Andy Serkis is bringing this 1996 Elizabeth McCracken novel to the big screen.

Literature
Dan Sheehan

April 28, 2022, 12:39pm

The maestro of the motion capture suit Andy Serkis (aka Gollum aka King Kong aka Caesar the aggrieved chimp aka Supreme Leader Snoke aka Baloo the singing bear) is having quite the year.
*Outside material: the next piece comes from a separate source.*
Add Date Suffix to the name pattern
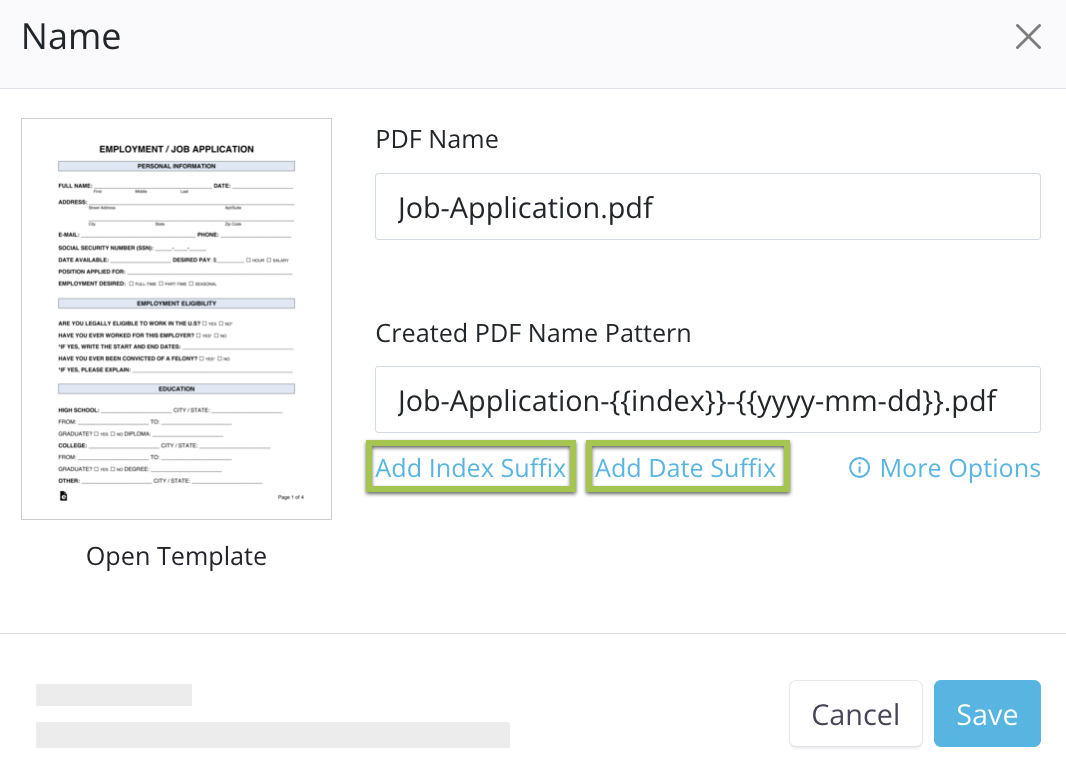The width and height of the screenshot is (1066, 766). coord(686,468)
After directing the superhero flick Venom: Let There Be Carnage (which grossed a cool $500 million) and playing a (relatively) youthful Alfred Pennyworth opposite Robert Pattinson’s emo Bruce Wayne in 2022’s first mega-hit The Batman, Serkis, it was revealed last week, will helm an upcoming animated adaptation of George Orwell’s Animal Farm.
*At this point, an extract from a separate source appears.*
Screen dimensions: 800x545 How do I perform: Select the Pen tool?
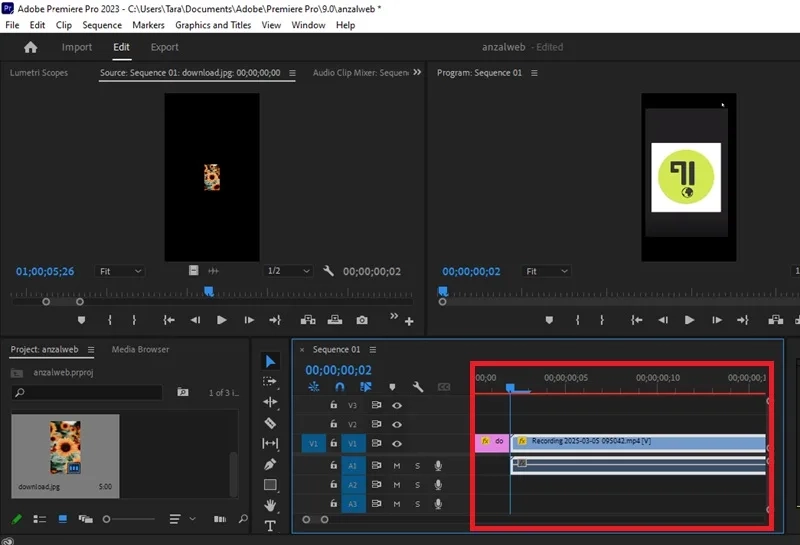coord(270,464)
This morning brings even more Serkis news, with the announcement that the 58-year-old “King of Post-Human Acting” will direct a movie adaptation of Elizabeth McCracken’s acclaimed literary romance, The Giant’s House.

A 1950s-set love story about “a little librarian on Cape Cod and the tallest boy in the world,” McCracken’s debut novel was a National Book Award finalist back in 1996 and received rave reviews in The New Yorker, The San Francisco Chronicle, Salon, and elsewhere.

Adding to the star-wattage of this project, Oscar-nominated novelist and screenwriter Nick Hornby (High Fidelity, Wild, Brooklyn) will pen the script.

It’s always (or almost always) welcome news for a writer when Hollywood comes knocking, but there must be an extra frisson of surprise and delight when the approach concerns a work you’ve been done with for over 25 years.